[Action item]
The data is to be set down once more, exactly as it reads.

[Record set]
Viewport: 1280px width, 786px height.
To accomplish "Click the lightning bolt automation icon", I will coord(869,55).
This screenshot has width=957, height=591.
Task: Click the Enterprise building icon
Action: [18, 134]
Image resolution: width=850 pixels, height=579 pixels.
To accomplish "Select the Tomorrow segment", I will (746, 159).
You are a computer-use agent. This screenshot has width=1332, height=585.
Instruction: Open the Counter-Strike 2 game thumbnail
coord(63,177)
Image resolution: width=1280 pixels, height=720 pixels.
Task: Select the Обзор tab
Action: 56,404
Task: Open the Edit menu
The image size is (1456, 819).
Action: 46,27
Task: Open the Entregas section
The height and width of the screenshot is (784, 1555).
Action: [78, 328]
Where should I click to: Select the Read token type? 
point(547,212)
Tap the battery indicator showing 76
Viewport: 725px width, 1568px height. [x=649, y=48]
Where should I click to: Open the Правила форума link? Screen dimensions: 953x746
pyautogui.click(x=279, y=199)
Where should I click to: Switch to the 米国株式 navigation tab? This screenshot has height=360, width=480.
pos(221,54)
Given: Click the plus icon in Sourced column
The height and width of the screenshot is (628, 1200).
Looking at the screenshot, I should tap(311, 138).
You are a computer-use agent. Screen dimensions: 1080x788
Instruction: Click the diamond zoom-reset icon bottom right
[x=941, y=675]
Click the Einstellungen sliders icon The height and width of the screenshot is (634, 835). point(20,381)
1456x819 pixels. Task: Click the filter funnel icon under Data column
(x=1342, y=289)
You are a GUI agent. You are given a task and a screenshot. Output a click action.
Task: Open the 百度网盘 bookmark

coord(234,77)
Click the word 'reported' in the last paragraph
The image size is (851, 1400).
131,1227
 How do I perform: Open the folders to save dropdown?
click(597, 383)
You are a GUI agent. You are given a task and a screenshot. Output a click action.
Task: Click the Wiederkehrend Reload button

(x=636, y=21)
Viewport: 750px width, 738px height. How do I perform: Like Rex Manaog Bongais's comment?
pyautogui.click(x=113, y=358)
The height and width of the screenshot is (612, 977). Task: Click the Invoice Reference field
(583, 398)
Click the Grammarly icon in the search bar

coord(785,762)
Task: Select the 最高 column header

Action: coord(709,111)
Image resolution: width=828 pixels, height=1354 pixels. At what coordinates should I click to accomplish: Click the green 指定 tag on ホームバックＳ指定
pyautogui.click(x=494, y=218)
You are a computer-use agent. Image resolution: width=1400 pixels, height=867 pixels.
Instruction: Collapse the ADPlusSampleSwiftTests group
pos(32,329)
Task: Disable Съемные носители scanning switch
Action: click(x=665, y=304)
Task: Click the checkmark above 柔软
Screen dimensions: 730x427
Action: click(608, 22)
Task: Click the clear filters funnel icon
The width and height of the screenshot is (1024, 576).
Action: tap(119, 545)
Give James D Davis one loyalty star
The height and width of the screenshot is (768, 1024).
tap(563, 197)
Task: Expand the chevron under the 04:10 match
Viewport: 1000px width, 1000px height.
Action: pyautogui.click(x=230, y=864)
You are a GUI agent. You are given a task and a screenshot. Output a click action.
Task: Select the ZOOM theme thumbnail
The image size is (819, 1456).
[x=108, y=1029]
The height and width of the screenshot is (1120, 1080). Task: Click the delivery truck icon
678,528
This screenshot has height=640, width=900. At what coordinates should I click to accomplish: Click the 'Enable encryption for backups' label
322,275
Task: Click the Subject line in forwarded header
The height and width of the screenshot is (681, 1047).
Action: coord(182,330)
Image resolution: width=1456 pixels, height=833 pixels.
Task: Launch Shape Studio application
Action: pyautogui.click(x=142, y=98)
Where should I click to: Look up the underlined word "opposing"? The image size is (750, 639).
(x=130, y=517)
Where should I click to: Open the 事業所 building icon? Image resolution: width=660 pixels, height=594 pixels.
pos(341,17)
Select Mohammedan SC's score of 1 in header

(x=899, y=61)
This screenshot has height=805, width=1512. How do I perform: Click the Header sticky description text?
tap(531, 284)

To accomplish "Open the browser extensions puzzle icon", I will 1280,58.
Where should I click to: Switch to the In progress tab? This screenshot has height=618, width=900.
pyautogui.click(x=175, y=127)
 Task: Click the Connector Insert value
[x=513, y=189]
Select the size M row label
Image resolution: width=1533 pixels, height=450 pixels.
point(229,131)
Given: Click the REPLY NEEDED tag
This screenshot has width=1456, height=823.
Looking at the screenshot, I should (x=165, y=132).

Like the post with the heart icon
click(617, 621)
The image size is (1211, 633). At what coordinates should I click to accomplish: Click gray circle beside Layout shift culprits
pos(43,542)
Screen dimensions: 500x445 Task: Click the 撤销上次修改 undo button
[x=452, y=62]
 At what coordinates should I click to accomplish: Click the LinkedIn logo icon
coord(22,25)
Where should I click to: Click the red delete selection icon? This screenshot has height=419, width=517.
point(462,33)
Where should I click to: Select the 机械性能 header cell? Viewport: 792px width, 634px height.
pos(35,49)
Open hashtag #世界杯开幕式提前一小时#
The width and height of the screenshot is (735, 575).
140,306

[Exercise output]
Viewport: 1280px width, 786px height.
To accomplish "Click the lightning bolt automation icon", I will coord(869,55).
This screenshot has width=957, height=591.
Task: Click the Enterprise building icon
Action: [18, 134]
Image resolution: width=850 pixels, height=579 pixels.
To accomplish "Select the Tomorrow segment", I will (746, 159).
You are a computer-use agent. This screenshot has width=1332, height=585.
Instruction: Open the Counter-Strike 2 game thumbnail
coord(63,177)
Image resolution: width=1280 pixels, height=720 pixels.
Task: Select the Обзор tab
Action: 56,404
Task: Open the Edit menu
The image size is (1456, 819).
Action: 46,27
Task: Open the Entregas section
The height and width of the screenshot is (784, 1555).
Action: [78, 328]
Where should I click to: Select the Read token type? 
point(547,212)
Tap the battery indicator showing 76
Viewport: 725px width, 1568px height. [x=649, y=48]
Where should I click to: Open the Правила форума link? Screen dimensions: 953x746
pyautogui.click(x=279, y=199)
Where should I click to: Switch to the 米国株式 navigation tab? This screenshot has height=360, width=480.
pos(221,54)
Given: Click the plus icon in Sourced column
The height and width of the screenshot is (628, 1200).
Looking at the screenshot, I should tap(311, 138).
You are a computer-use agent. Screen dimensions: 1080x788
Instruction: Click the diamond zoom-reset icon bottom right
[x=941, y=675]
Click the Einstellungen sliders icon The height and width of the screenshot is (634, 835). point(20,381)
1456x819 pixels. Task: Click the filter funnel icon under Data column
(x=1342, y=289)
You are a GUI agent. You are given a task and a screenshot. Output a click action.
Task: Open the 百度网盘 bookmark

coord(234,77)
Click the word 'reported' in the last paragraph
The image size is (851, 1400).
131,1227
 How do I perform: Open the folders to save dropdown?
click(597, 383)
You are a GUI agent. You are given a task and a screenshot. Output a click action.
Task: Click the Wiederkehrend Reload button

(x=636, y=21)
Viewport: 750px width, 738px height. How do I perform: Like Rex Manaog Bongais's comment?
pyautogui.click(x=113, y=358)
The height and width of the screenshot is (612, 977). Task: Click the Invoice Reference field
(583, 398)
Click the Grammarly icon in the search bar

coord(785,762)
Task: Select the 最高 column header

Action: coord(709,111)
Image resolution: width=828 pixels, height=1354 pixels. At what coordinates should I click to accomplish: Click the green 指定 tag on ホームバックＳ指定
pyautogui.click(x=494, y=218)
You are a computer-use agent. Image resolution: width=1400 pixels, height=867 pixels.
Instruction: Collapse the ADPlusSampleSwiftTests group
pos(32,329)
Task: Disable Съемные носители scanning switch
Action: click(x=665, y=304)
Task: Click the checkmark above 柔软
Screen dimensions: 730x427
Action: click(608, 22)
Task: Click the clear filters funnel icon
The width and height of the screenshot is (1024, 576).
Action: tap(119, 545)
Give James D Davis one loyalty star
The height and width of the screenshot is (768, 1024).
tap(563, 197)
Task: Expand the chevron under the 04:10 match
Viewport: 1000px width, 1000px height.
Action: pyautogui.click(x=230, y=864)
You are a GUI agent. You are given a task and a screenshot. Output a click action.
Task: Select the ZOOM theme thumbnail
The image size is (819, 1456).
[x=108, y=1029]
The height and width of the screenshot is (1120, 1080). Task: Click the delivery truck icon
678,528
This screenshot has height=640, width=900. At what coordinates should I click to accomplish: Click the 'Enable encryption for backups' label
322,275
Task: Click the Subject line in forwarded header
The height and width of the screenshot is (681, 1047).
Action: coord(182,330)
Image resolution: width=1456 pixels, height=833 pixels.
Task: Launch Shape Studio application
Action: pyautogui.click(x=142, y=98)
Where should I click to: Look up the underlined word "opposing"? The image size is (750, 639).
(x=130, y=517)
Where should I click to: Open the 事業所 building icon? Image resolution: width=660 pixels, height=594 pixels.
pos(341,17)
Select Mohammedan SC's score of 1 in header

(x=899, y=61)
This screenshot has height=805, width=1512. How do I perform: Click the Header sticky description text?
tap(531, 284)

To accomplish "Open the browser extensions puzzle icon", I will 1280,58.
Where should I click to: Switch to the In progress tab? This screenshot has height=618, width=900.
pyautogui.click(x=175, y=127)
 Task: Click the Connector Insert value
[x=513, y=189]
Select the size M row label
Image resolution: width=1533 pixels, height=450 pixels.
point(229,131)
Given: Click the REPLY NEEDED tag
This screenshot has width=1456, height=823.
Looking at the screenshot, I should (x=165, y=132).

Like the post with the heart icon
click(617, 621)
The image size is (1211, 633). At what coordinates should I click to accomplish: Click gray circle beside Layout shift culprits
pos(43,542)
Screen dimensions: 500x445 Task: Click the 撤销上次修改 undo button
[x=452, y=62]
 At what coordinates should I click to accomplish: Click the LinkedIn logo icon
coord(22,25)
Where should I click to: Click the red delete selection icon? This screenshot has height=419, width=517.
point(462,33)
Where should I click to: Select the 机械性能 header cell? Viewport: 792px width, 634px height.
pos(35,49)
Open hashtag #世界杯开幕式提前一小时#
The width and height of the screenshot is (735, 575).
140,306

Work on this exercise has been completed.